At issue is not just memory but the institutions through which memory is formed and preserved. The symposium, the institute, and the academic history are not accessories to the argument. They are its institutional form. Tokayev has pointed to the Institute for the Study of the Ulus of Jochi and to the preparation of a new academic history of Kazakhstan with a separate volume devoted to the Ulus of Jochi. The Astana symposium added an international forum, an exhibition, and a resolution calling for scholarly cooperation. Its program drew the disciplines required by the subject: medieval history, archaeology, oriental studies, Turkology, Mongol studies, numismatics, epigraphy, political science, and diplomacy.
Recovery of historical memory becomes serious when it produces editions, translations, chronologies, archives, and trained scholars. The Ulus of Jochi Institute, officially registered in April 2022 and funded from February 2023, carries a research scope extending from the emergence of the Ulus of Jochi in 1224–1225 to the rule of Kenesary, the last all-Kazakh khan, in 1847. Its reported work includes publications on the Chagatai Ulus and Moghulistan, translations of medieval sources including Yuanshi, Mingshi, Zubdat al-Fikra, and Sheibani-nama, and contributions to Kazakhstan’s academic history.

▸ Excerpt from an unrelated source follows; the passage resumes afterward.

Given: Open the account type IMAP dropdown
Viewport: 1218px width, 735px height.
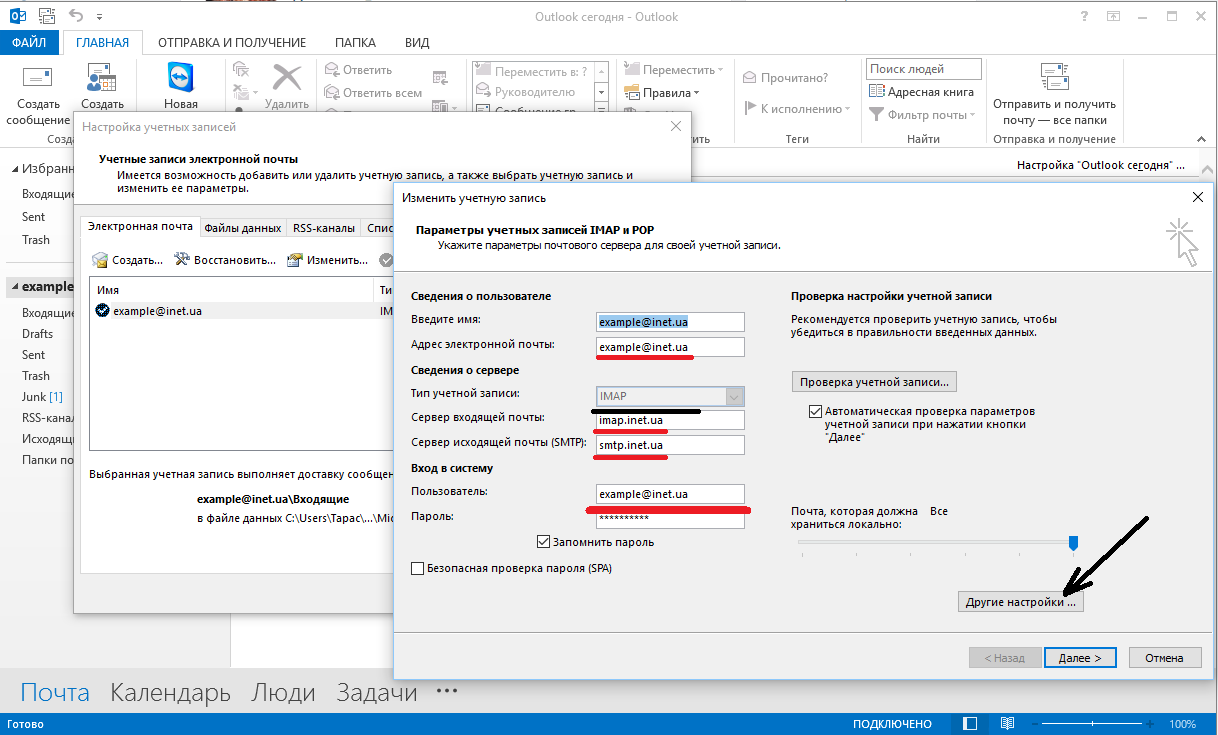Looking at the screenshot, I should click(x=735, y=396).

Kazakhstan’s participation in the existing conversation also seeks to relocate part of it. The field has too often been organized elsewhere. This is not a claim against scholarship produced elsewhere, still less a claim to interpretive monopoly. Today, however, Kazakhstan is building institutions through which its archives, scholars, sites, and historical questions can shape the field more directly. The symposium’s participant field showed the breadth of that ambition: attending scholars represented neighboring Central Asian states, Tatarstan, Mongolia, Russia, China, the United States, India, Pakistan, Japan, Egypt, and Europe.
The deeper target is the assumption that Kazakhstan’s statehood begins with Soviet administrative geography. Blanket assertions do not refute that assumption; research, institutions, and a more adequate chronology can weaken and nuance it. The Golden Horde does not provide a simple line of uninterrupted continuity to the Republic of Kazakhstan. It does, however, provide a deeper genealogy of rule, mobility, law, exchange, and political culture in the territory and historical world from which Kazakhstan emerged. This is the disciplined, unexaggerated claim that resists both the Soviet reduction of Kazakhstan to an administrative formation and the opposite temptation to convert medieval inheritance into a closed national myth.

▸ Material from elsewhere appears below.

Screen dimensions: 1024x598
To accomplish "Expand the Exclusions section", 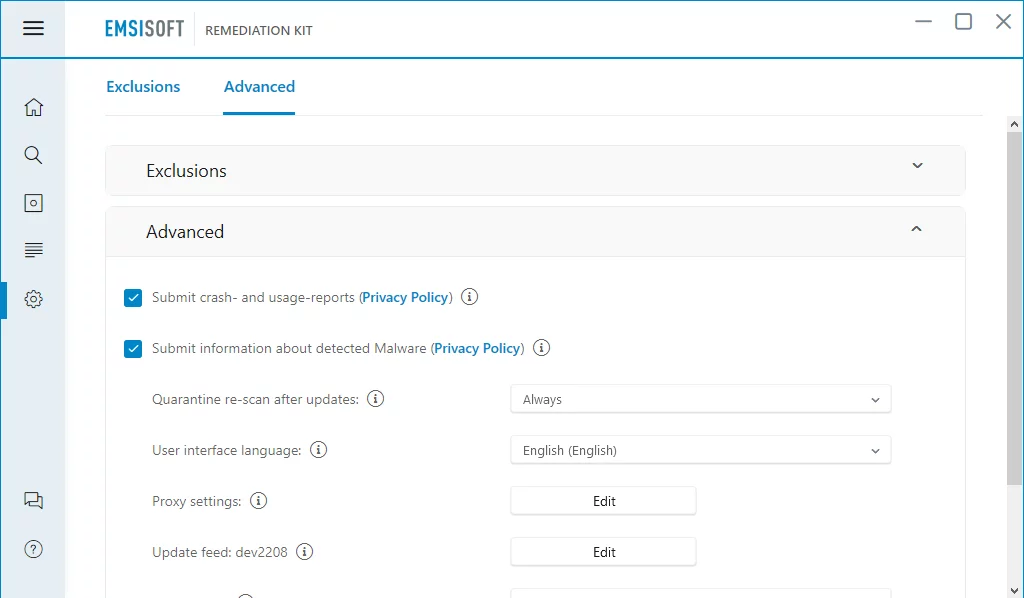I will point(917,166).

The strongest version of the Golden Horde turn is not mythic possession but the disciplined recovery of memory. Kazakhstan’s most persuasive claim is to be one heir within a shared history, while building the institutions to study it. The Astana symposium points beyond memory politics toward the harder work of making historical knowledge durable and transmissible. The success of that work means restoring Central Eurasian statehood to a history in which the steppe was not a margin of empire, but one of the places where Eurasian order was made.